_Document text_.
Minister's move to prop up rubber prices will squeeze STC funds 

M Anand  
May 17: The recent announcement by the union minister of commerce, Ramakrishna Hedge, that the government would buy 20,000 tonnes of natural rubber from the market to prop up prices is likely to put a heavy financial burden on the State Trading Corporation (STC).

The STC and Kerala government's Rubber Cooperative and Warehousing Corporataion (RCWC) have already purchased an estimated 30,000 tonnes from the market. According to market sources, the purchases were made at the rate of about Rs 35 per kg.

The price of rubber has since slipped to less than Rs 25 per kg and hence the two outfits have already faced a notional erosion of Rs 30 crore on a conservative estimate. This estimate, however has not taken into account the holding and other costs incurred by the corporations.

If the commerce minister's announcement were to be implemented, the STC may have to dole out another Rs 50 crore, assuming the purchases were to be made at the current price of about Rs 25 per kg. The holding cost on fresh purchaseswill further add to the burden on the corporation.

If one were to club these purchases together, the average cost of purchase for the corporations would work out about Rs 31 per kg. The notional erosion in the stock purchased, would become real losses, should the corporations sell below this bench mark.

At the macro level, the fall in tax collections will give the government a hard time in keeping down the fiscal deficit to acceptable levels. Budgetary allocations to these corporations may not consequently increase much. This may restrict the corporations' ability to hold on to the stocks they have acquired.

Though fresh purchases may prop up prices in the short term, the long term repercussions may be difficult to manage. Offloading the stock in the market, when there is a revival in rubber prices will be a tricky task. If the corporations do not time their sale well, they may push prices down, thereby drawing further flak.

However, current indications seem to suggest that a revival is still faraway. The commercial vehicle industry, which accounts for a bulk of tyre production, is yet to show any signs of revival and tyre sales in the original equipment segment too are expected to remain sluggish. In fact, automobile industry sources do not expect any improvement during the first half of the current year. The second half too, may not witness any significant turnaround.

With freight still very weak, the demand for tyres in the replacement market too is unlikely to revive. The current financial year is therefore expected to be a tough one.And if the commerce minister chooses to continue supporting the 10 lakh strong rubber farming community, the STC and RCWC may quite possibly have more work to do in the market during the course of the current financial year.

_Recorded data_.

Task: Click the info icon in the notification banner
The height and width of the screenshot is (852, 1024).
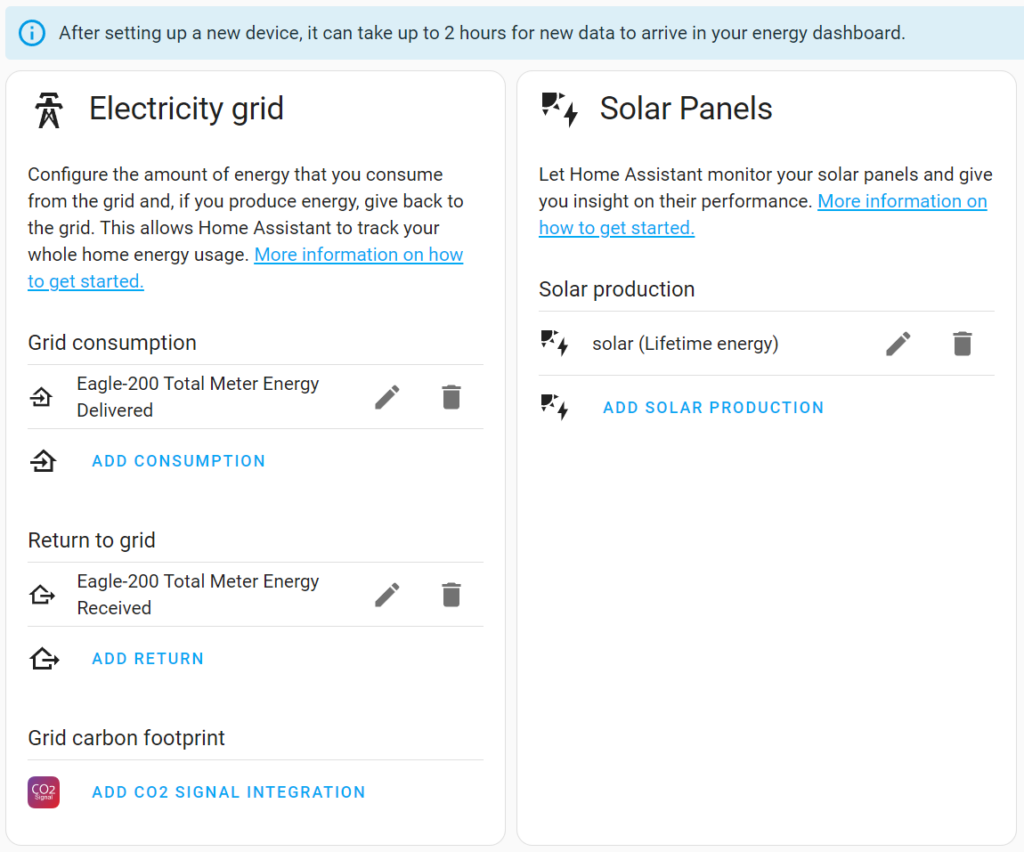Action: coord(32,33)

_What is asked_.
1 – According to the rubber prices article, how many tonnes of natural rubber did the commerce minister say the government would buy from the market?
2 – Reproduce, word for word, the part of the rubber prices article that opens with the words containing "At the macro" and closes with "drawing further flak.".

_Answers per task_.
1 – 20,000 tonnes.

2 –
At the macro level, the fall in tax collections will give the government a hard time in keeping down the fiscal deficit to acceptable levels. Budgetary allocations to these corporations may not consequently increase much. This may restrict the corporations' ability to hold on to the stocks they have acquired.

Though fresh purchases may prop up prices in the short term, the long term repercussions may be difficult to manage. Offloading the stock in the market, when there is a revival in rubber prices will be a tricky task. If the corporations do not time their sale well, they may push prices down, thereby drawing further flak.